The Poor Hungry Child
By Linda Ann Joseph, Grade 10 , The Indian High School, Dubai
A little esurient waif;
So young, still sucking her thumb,
Distraught in her gunny bag smock,
Living in the ordeal of hunger.
The cry of the lonely child,
Echoes over and over in my ear.
Tears wetting her shrivelled lips,
Full of questions, nobody can answer.
Her bloated belly needles and nags;
She hasn’t eaten for weeks.
Body like a twisted rag
Sucked dry to the bone
Her pitiful eyes glisten in its skull,
The frailty ceases her smile.
Even the azure sky unveils gray on her
She leans over her ailing father,
An old man looking at the heavens.
The mother rummaging in the junk,
Yearning for an apple core or a mouldy bread.

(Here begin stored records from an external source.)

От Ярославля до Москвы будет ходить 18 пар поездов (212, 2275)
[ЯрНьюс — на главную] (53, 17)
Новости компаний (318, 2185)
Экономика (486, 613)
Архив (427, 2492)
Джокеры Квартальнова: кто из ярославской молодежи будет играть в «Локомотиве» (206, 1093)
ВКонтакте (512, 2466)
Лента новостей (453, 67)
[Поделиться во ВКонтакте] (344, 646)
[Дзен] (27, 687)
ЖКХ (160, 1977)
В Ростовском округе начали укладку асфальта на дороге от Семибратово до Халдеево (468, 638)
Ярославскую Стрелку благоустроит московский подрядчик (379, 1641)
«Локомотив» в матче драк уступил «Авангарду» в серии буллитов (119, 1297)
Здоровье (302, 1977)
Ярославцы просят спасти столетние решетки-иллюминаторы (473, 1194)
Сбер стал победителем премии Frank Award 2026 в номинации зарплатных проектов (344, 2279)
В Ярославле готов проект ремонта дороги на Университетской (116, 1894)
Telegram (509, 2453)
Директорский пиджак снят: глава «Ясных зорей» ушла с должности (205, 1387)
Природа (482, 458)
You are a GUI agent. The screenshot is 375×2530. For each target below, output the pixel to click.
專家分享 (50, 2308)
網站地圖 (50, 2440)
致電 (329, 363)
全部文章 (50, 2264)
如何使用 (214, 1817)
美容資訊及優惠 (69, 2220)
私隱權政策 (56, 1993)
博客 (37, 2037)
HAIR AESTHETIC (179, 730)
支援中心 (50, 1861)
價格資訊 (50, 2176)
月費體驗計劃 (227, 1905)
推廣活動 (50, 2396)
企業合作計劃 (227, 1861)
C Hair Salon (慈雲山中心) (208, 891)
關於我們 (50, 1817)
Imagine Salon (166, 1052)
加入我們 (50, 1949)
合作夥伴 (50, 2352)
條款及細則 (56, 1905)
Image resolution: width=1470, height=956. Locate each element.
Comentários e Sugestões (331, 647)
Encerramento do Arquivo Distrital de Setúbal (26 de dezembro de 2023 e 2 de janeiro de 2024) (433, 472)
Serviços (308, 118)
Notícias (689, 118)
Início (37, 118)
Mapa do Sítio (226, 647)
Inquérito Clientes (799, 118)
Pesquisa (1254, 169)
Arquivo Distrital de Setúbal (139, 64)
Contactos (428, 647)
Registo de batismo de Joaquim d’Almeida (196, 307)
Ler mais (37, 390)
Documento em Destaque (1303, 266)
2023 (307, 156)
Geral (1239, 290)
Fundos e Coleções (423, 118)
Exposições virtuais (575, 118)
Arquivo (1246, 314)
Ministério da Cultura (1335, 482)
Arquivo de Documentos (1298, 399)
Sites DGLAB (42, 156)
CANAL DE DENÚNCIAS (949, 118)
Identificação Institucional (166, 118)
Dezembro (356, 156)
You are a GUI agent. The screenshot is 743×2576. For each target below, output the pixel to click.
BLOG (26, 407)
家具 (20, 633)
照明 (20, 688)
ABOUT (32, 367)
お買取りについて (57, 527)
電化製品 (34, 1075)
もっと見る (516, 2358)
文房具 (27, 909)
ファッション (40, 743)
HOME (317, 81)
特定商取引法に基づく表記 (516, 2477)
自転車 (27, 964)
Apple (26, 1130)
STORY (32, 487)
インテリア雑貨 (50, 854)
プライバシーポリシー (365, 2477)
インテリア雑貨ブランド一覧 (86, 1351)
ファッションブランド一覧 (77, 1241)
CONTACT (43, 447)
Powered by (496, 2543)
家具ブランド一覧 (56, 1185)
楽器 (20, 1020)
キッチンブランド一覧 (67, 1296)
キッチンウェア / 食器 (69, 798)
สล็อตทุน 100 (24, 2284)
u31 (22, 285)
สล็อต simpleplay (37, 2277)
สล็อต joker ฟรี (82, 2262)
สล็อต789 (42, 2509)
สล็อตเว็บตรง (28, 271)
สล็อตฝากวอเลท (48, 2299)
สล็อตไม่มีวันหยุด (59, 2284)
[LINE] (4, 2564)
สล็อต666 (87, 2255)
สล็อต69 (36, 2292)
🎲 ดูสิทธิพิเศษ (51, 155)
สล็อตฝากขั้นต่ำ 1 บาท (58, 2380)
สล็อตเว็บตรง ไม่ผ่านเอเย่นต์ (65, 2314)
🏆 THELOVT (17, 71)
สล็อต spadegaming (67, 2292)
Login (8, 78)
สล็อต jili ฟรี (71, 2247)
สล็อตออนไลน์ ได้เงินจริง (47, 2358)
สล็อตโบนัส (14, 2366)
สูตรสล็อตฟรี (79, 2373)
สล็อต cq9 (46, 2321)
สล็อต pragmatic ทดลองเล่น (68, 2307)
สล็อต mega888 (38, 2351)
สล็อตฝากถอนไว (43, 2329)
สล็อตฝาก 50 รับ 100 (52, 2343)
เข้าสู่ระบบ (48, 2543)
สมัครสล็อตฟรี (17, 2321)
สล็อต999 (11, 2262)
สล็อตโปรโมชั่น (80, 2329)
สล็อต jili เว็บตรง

She looked at her young one;
Bewildered and bemused,
Their thoughts read so:
“When will I get my next meal?”
Her breasts were empty,
Hunger had sucked it dry.
There’s still time to act
To approach the dying moppets.
In their hands, they should carry
The books and the days of innocence
Reside they should, in comforts of plenty
Not the dreaded dream of existence
So when you’re eating at the table, ‘God’s Grace!’
And you throw half your food away in vain,
Remember the cries of the poor hungry child.